#### Exercise instructions:
Beginning with the line containing "Where should I", transcribe every line exactly down to the last one in the records below, and drop the pictures.

#### Source material:
= = = =

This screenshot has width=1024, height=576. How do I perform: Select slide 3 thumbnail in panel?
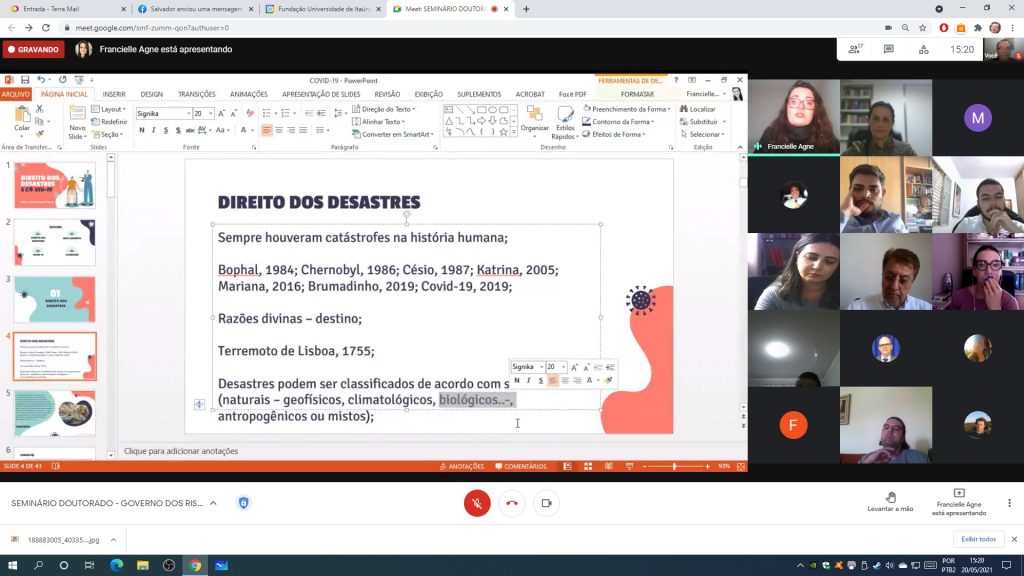[x=55, y=299]

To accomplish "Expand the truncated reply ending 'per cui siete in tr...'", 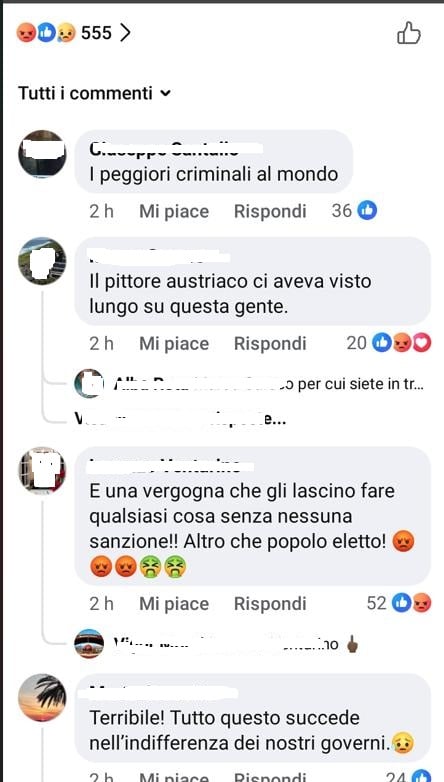I will click(249, 384).
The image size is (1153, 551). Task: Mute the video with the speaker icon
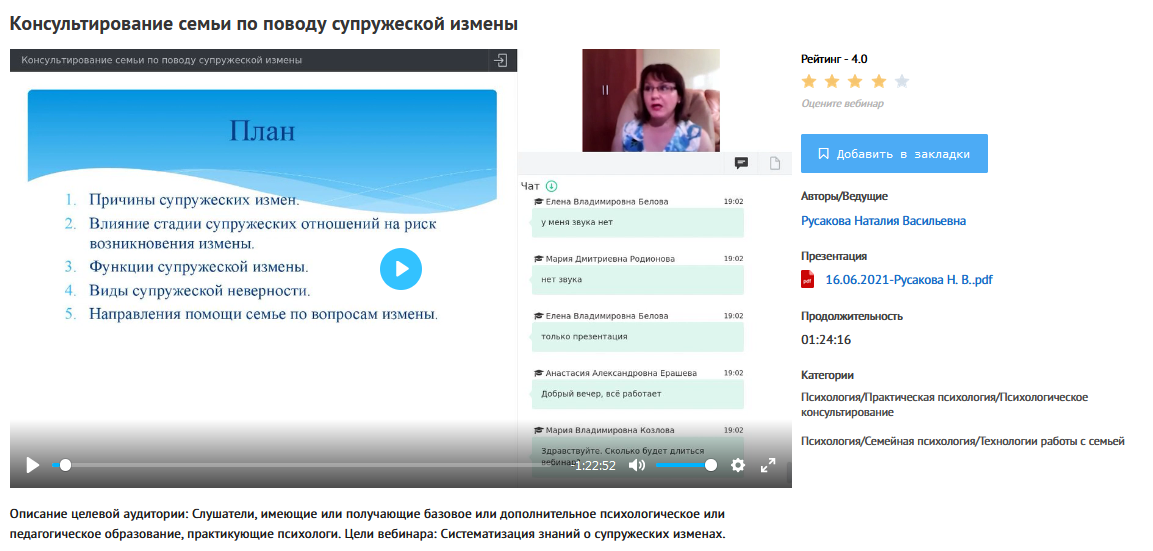(x=637, y=465)
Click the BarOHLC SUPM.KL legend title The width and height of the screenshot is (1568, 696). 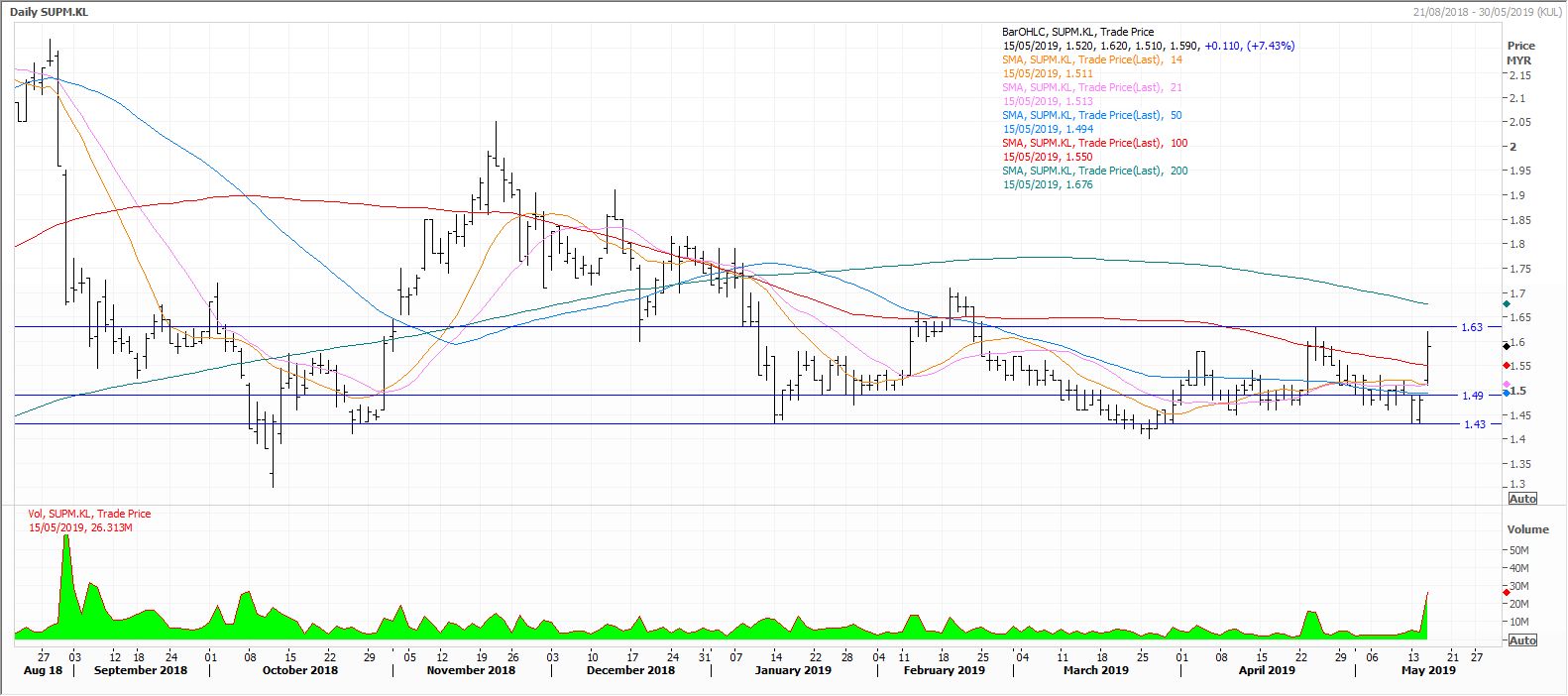pos(1077,32)
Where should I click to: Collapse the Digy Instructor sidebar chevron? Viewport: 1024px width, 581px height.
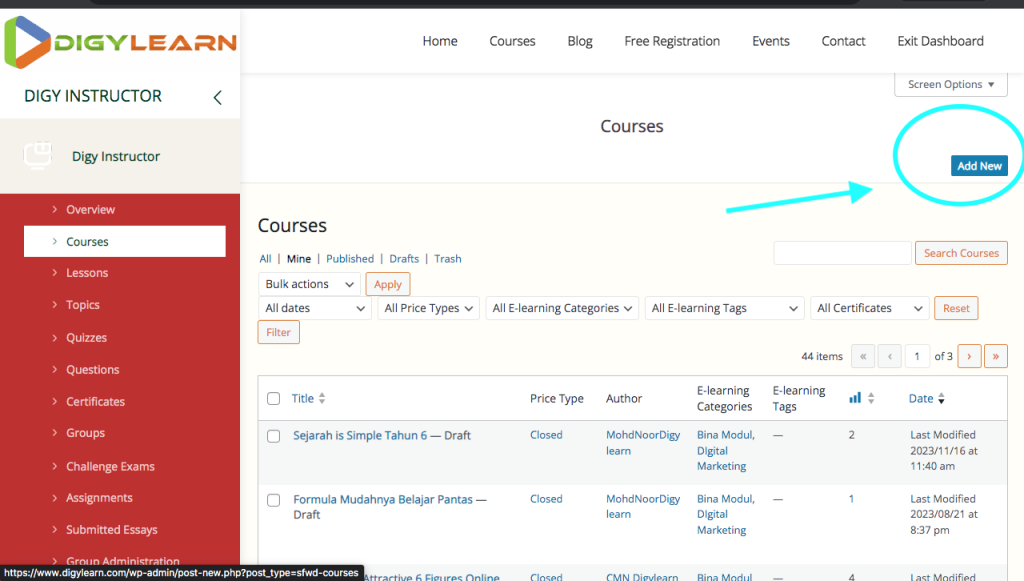(217, 97)
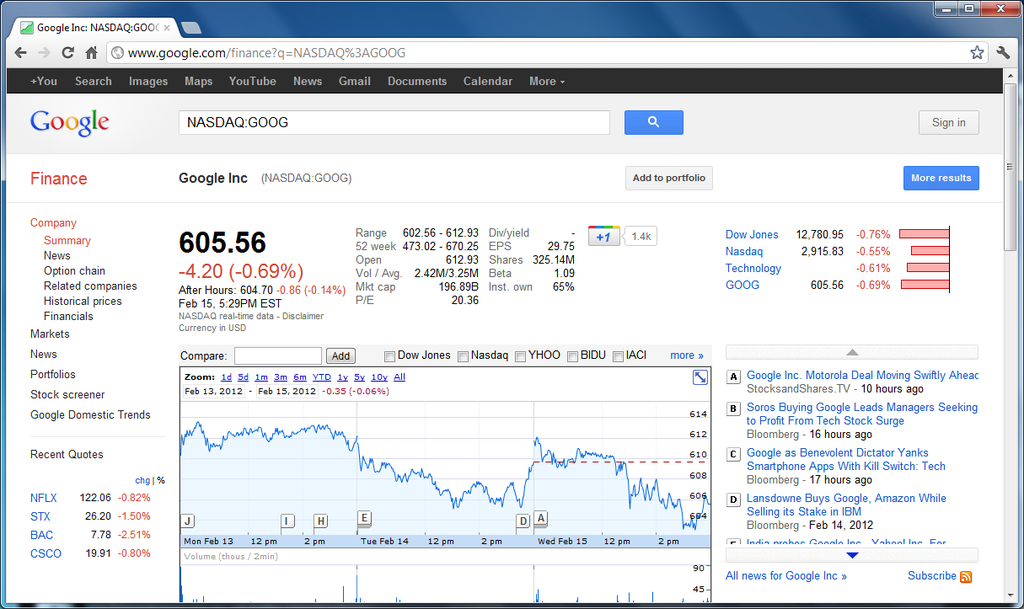The height and width of the screenshot is (609, 1024).
Task: Check the Dow Jones compare checkbox
Action: [x=390, y=356]
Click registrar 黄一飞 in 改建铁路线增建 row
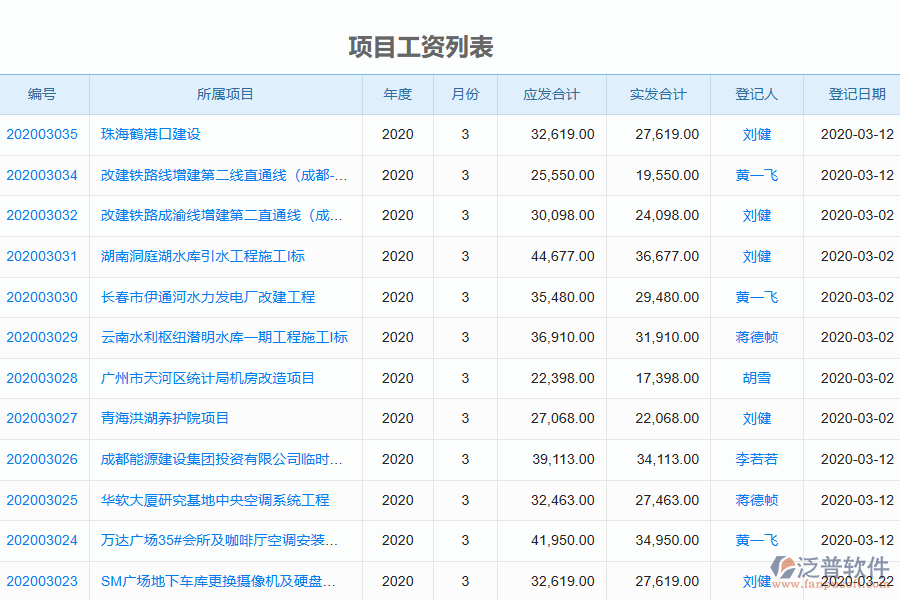 (757, 175)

= = = =

#### Answer to the exercise:
Where should I click to: Collapse the Digy Instructor sidebar chevron? Viewport: 1024px width, 581px height.
(217, 97)
The height and width of the screenshot is (609, 1024).
Task: Check the Dow Jones compare checkbox
Action: [x=390, y=356]
Click registrar 黄一飞 in 改建铁路线增建 row
 (757, 175)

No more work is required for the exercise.